A consultoria Copenhagen, empresa para qual Flávio Bolsonaro (PL-RJ) emitiu R$ 1 milhão em notas fiscais e cancelou, entrou em liquidação. A informação consta em ata de assembleia geral extraordinária que descreve a dissolução voluntária da companhia e foi registrada na Junta Comercial do Estado de São Paulo (Jucesp) em 17 de agosto.
Segundo o documento, publicado pelo Metrópoles e que o Estadão teve acesso, a decisão foi tomada em 28 de julho, com aprovação unânime do único acionista da companhia: a Estônia Multiestratégia.
A reportagem acionou o e-mail indicado na Receita Federal como responsável pela Copenhagen, mas não recebeu resposta até a publicação desta reportagem.
A assembleia ocorreu quatro dias depois do Estadão visitar o endereço informado à Receita Federal pela Copenhagen e constatar que a empresa não funcionava no local.

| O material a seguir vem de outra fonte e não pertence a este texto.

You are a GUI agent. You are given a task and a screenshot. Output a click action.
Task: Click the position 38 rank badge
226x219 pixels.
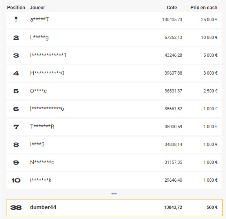coord(16,208)
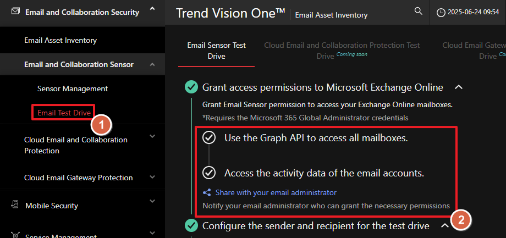Collapse the Email and Collaboration Sensor submenu
Screen dimensions: 506x238
pos(152,65)
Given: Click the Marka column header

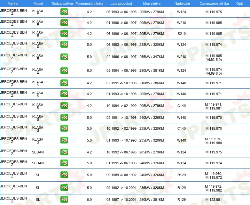Looking at the screenshot, I should 12,4.
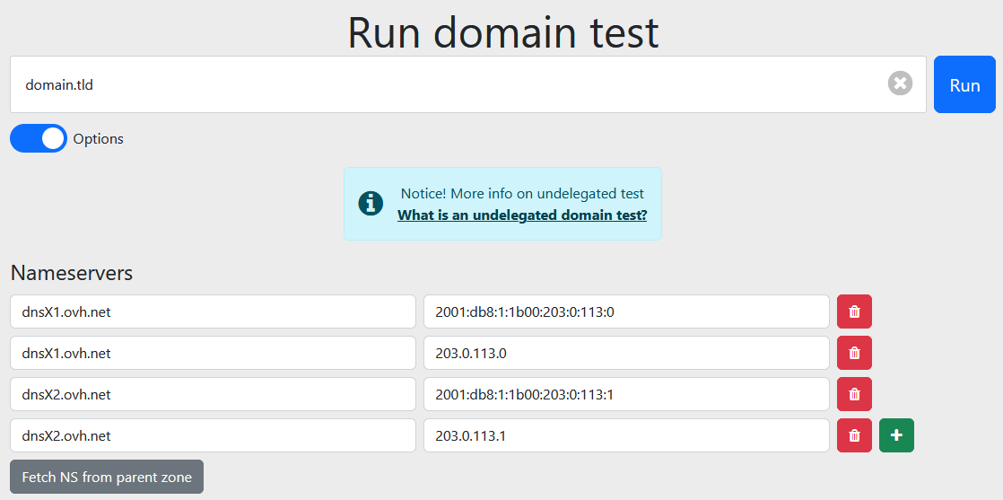The width and height of the screenshot is (1003, 500).
Task: Edit the IP field containing 2001:db8:1:1b00:203:0:113:0
Action: 625,311
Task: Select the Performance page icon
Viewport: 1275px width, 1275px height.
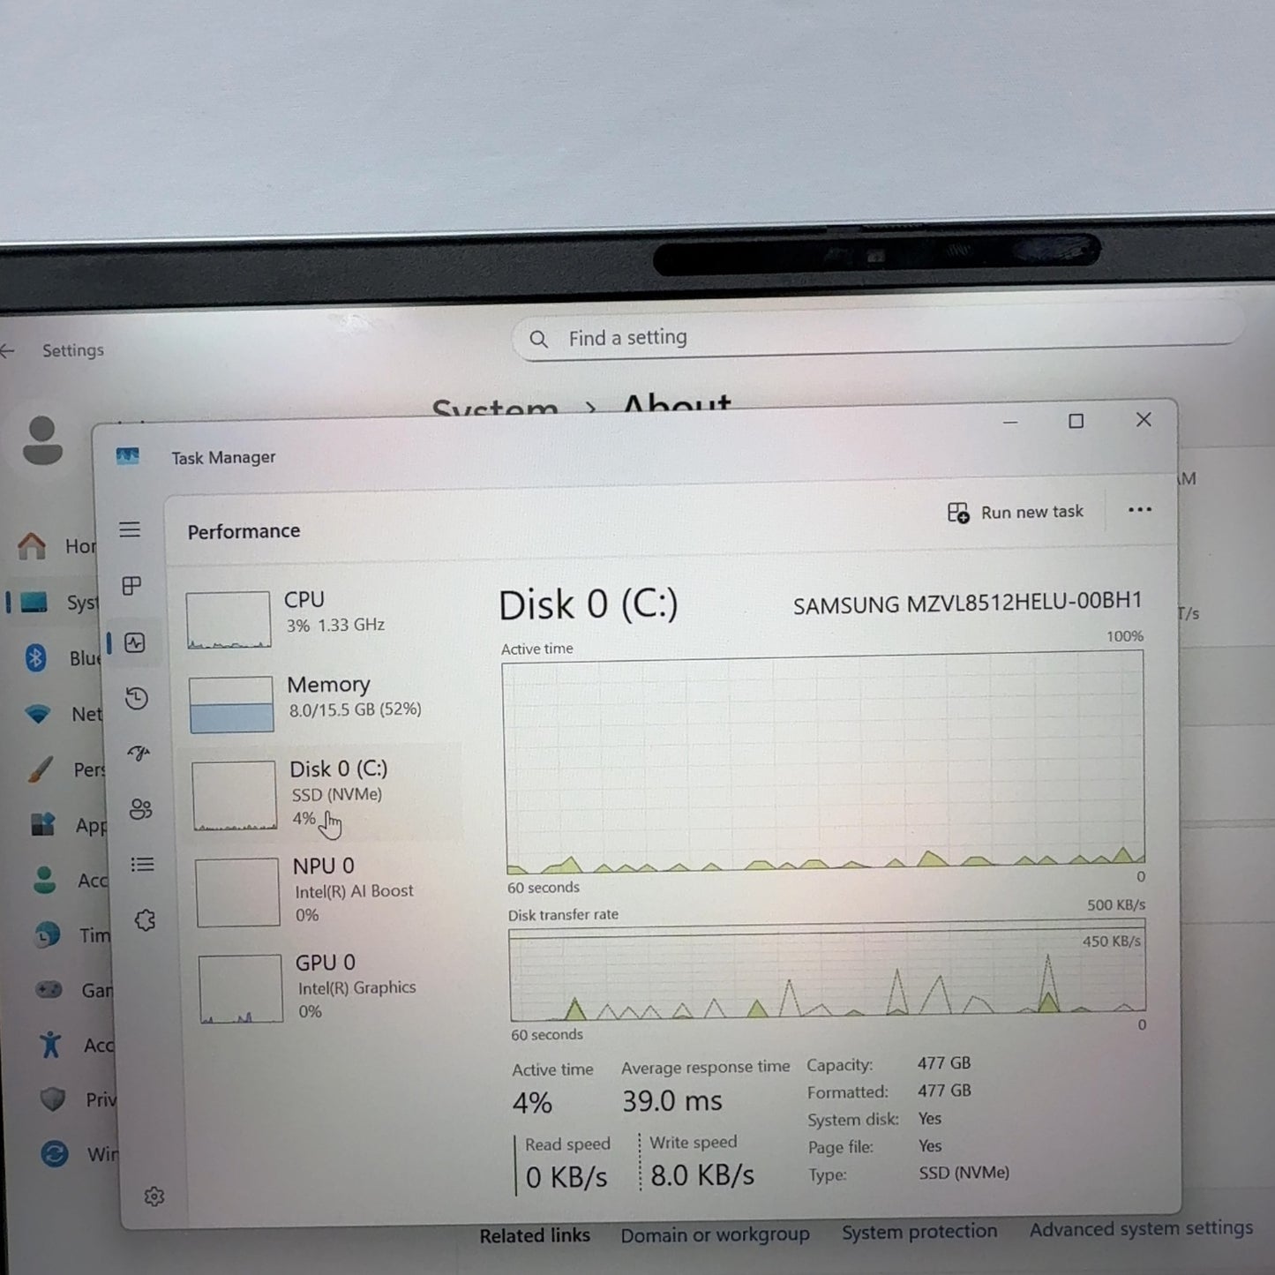Action: point(135,643)
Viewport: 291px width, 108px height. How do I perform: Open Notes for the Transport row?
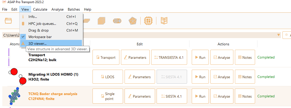tap(245, 57)
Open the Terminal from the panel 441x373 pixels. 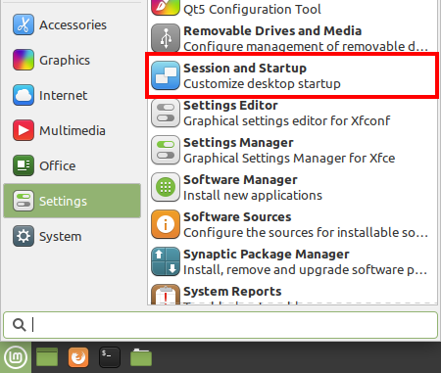[x=110, y=357]
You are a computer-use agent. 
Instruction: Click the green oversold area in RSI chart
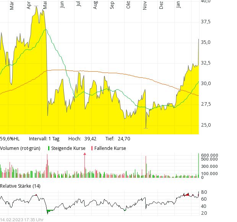click(49, 211)
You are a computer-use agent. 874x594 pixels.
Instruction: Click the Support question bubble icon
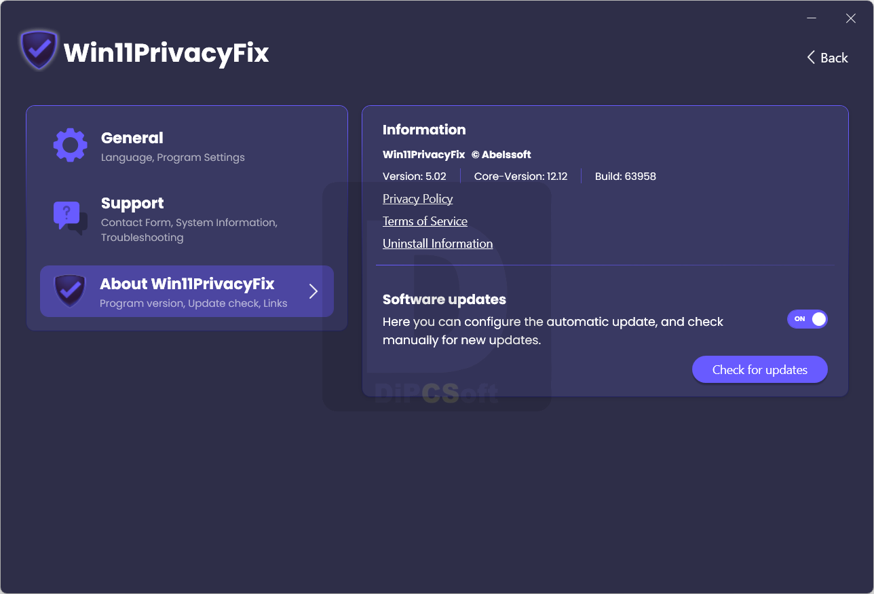pos(71,218)
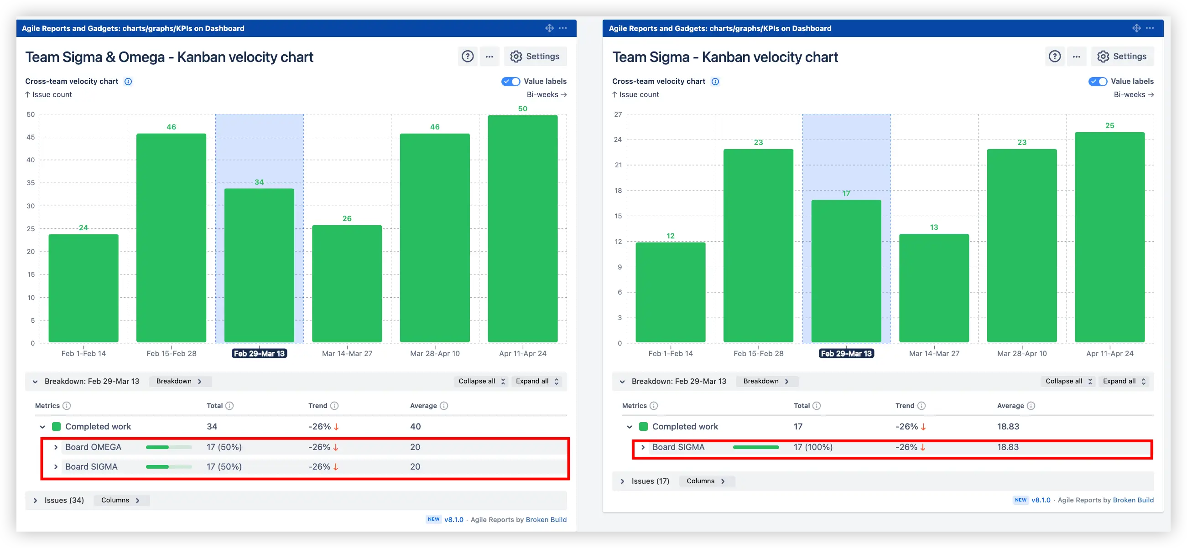Expand Board SIGMA row in right panel
Screen dimensions: 1187x548
click(643, 447)
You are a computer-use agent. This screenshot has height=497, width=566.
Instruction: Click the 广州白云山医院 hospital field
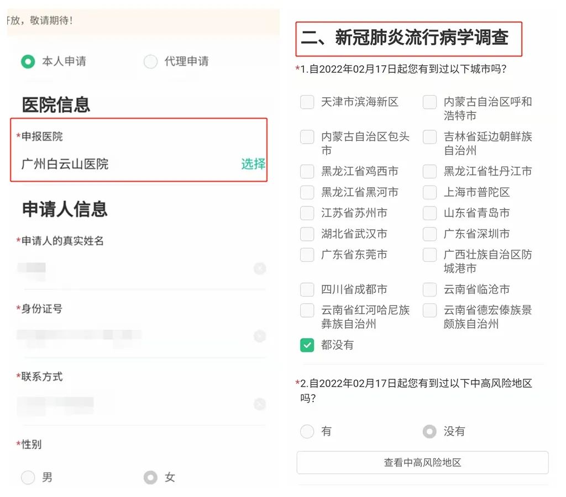pyautogui.click(x=139, y=150)
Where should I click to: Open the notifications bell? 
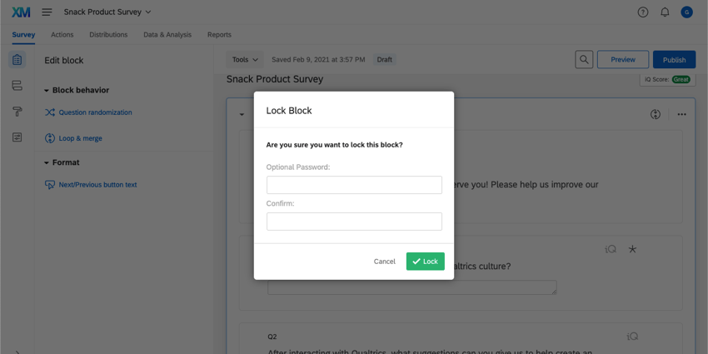click(x=665, y=12)
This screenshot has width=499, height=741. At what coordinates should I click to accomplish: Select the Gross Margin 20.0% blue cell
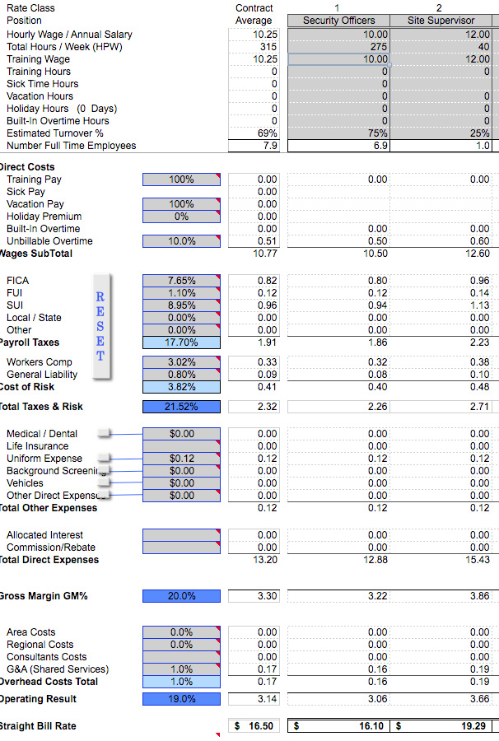click(181, 596)
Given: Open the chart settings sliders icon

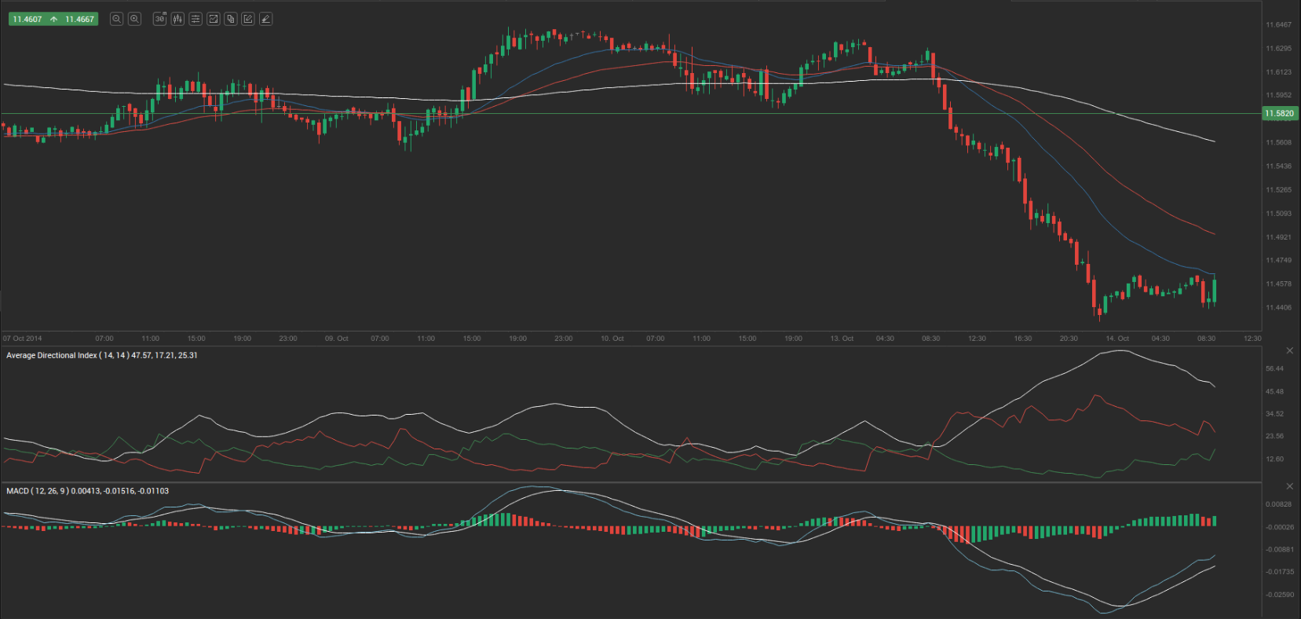Looking at the screenshot, I should pyautogui.click(x=196, y=19).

A consultoria estaria sediada em endereço de São Caetano do Sul (SP). No local, porém, a reportagem descobriu outra firma funcionando: a Contábil Corrêa, que pertence ao mesmo dono da Copenhagen, o empresário Rogério Lourenço Novo.
A ata também mostra que o próprio Rogério Novo foi nomeado liquidante da empresa, com poderes para conduzir “o regular andamento da liquidação”.
Rogério, aliás, concentrou também as funções de presidir e secretariar a assembleia que ocorreu, segundo a ata, no endereço onde só existe a Contábil Corrêa.
A Copenhagen é investigada pela Polícia Federal (PF) por suspeita de ocultação de patrimônio no caso Master.